[Collected data]
* * * * * * * * *
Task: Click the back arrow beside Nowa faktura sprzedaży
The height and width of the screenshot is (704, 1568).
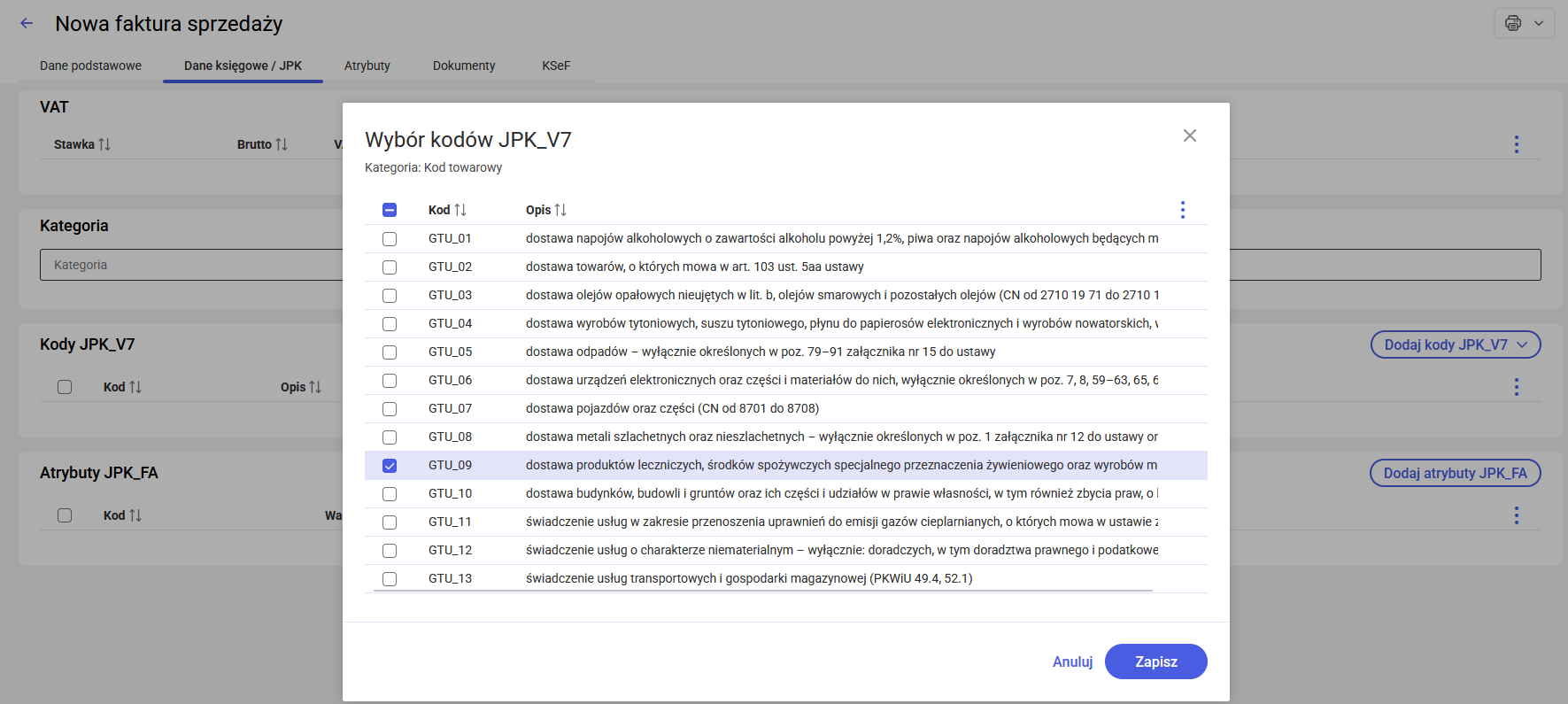Action: click(27, 24)
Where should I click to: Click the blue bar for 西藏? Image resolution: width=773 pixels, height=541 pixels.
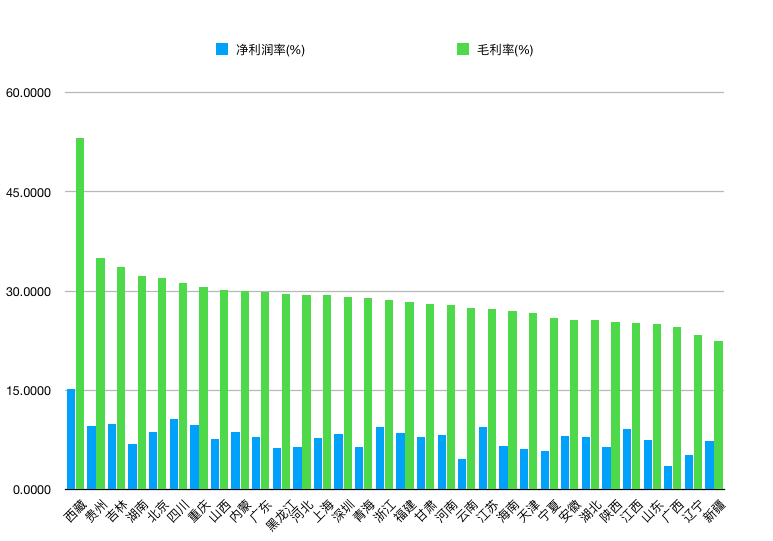pos(71,439)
* * * * * * * * *
- _Work to be completed_
For every line above, produce an exact transcription that omits the images.

- _Exercise solution_
Task: Click the back arrow beside Nowa faktura sprzedaży
The height and width of the screenshot is (704, 1568).
Action: click(27, 24)
Where should I click to: Click the blue bar for 西藏? Image resolution: width=773 pixels, height=541 pixels.
pos(71,439)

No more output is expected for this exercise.